EXERCISE:
Give the records again in full, exactly as they appear.

GIVEN DATA:
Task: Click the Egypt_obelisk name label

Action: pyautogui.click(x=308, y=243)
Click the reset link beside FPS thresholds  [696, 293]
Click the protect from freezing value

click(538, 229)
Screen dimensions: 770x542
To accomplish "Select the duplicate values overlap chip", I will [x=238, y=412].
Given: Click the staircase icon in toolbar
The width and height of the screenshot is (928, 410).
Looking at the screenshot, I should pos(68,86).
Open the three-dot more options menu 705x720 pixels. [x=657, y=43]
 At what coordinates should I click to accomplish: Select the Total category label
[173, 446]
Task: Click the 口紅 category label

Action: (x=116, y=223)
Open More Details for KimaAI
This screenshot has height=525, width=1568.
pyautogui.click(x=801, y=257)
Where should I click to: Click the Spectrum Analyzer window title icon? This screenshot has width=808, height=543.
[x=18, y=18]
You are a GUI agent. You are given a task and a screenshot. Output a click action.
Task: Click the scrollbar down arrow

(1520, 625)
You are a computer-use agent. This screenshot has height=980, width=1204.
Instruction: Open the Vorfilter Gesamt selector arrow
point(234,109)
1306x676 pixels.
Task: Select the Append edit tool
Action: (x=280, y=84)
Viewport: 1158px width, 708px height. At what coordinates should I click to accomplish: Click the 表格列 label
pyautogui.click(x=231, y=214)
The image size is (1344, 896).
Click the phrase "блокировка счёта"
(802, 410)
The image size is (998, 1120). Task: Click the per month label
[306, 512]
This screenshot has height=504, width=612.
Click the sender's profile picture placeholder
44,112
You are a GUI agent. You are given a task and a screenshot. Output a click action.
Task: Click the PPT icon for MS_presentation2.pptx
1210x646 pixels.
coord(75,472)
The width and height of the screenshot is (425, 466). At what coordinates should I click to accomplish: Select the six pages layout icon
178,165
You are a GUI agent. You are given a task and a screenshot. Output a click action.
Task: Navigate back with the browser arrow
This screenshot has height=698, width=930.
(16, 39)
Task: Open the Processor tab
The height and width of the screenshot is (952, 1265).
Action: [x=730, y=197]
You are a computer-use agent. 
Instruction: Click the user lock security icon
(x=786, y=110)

TASK OUTPUT:
Task: Click the Egypt_obelisk name label

Action: pyautogui.click(x=308, y=243)
Click the reset link beside FPS thresholds  [696, 293]
Click the protect from freezing value

click(538, 229)
Screen dimensions: 770x542
To accomplish "Select the duplicate values overlap chip", I will [x=238, y=412].
Given: Click the staircase icon in toolbar
The width and height of the screenshot is (928, 410).
Looking at the screenshot, I should pos(68,86).
Open the three-dot more options menu 705x720 pixels. [x=657, y=43]
 At what coordinates should I click to accomplish: Select the Total category label
[173, 446]
Task: Click the 口紅 category label

Action: (x=116, y=223)
Open More Details for KimaAI
This screenshot has height=525, width=1568.
pyautogui.click(x=801, y=257)
Where should I click to: Click the Spectrum Analyzer window title icon? This screenshot has width=808, height=543.
[x=18, y=18]
You are a GUI agent. You are given a task and a screenshot. Output a click action.
Task: Click the scrollbar down arrow

(1520, 625)
You are a computer-use agent. This screenshot has height=980, width=1204.
Instruction: Open the Vorfilter Gesamt selector arrow
point(234,109)
1306x676 pixels.
Task: Select the Append edit tool
Action: (x=280, y=84)
Viewport: 1158px width, 708px height. At what coordinates should I click to accomplish: Click the 表格列 label
pyautogui.click(x=231, y=214)
The image size is (1344, 896).
Click the phrase "блокировка счёта"
(802, 410)
The image size is (998, 1120). Task: Click the per month label
[306, 512]
This screenshot has height=504, width=612.
Click the sender's profile picture placeholder
44,112
You are a GUI agent. You are given a task and a screenshot. Output a click action.
Task: Click the PPT icon for MS_presentation2.pptx
1210x646 pixels.
coord(75,472)
The width and height of the screenshot is (425, 466). At what coordinates should I click to accomplish: Select the six pages layout icon
178,165
You are a GUI agent. You are given a task and a screenshot. Output a click action.
Task: Navigate back with the browser arrow
This screenshot has height=698, width=930.
(16, 39)
Task: Open the Processor tab
The height and width of the screenshot is (952, 1265).
Action: [x=730, y=197]
You are a computer-use agent. 
Instruction: Click the user lock security icon
(x=786, y=110)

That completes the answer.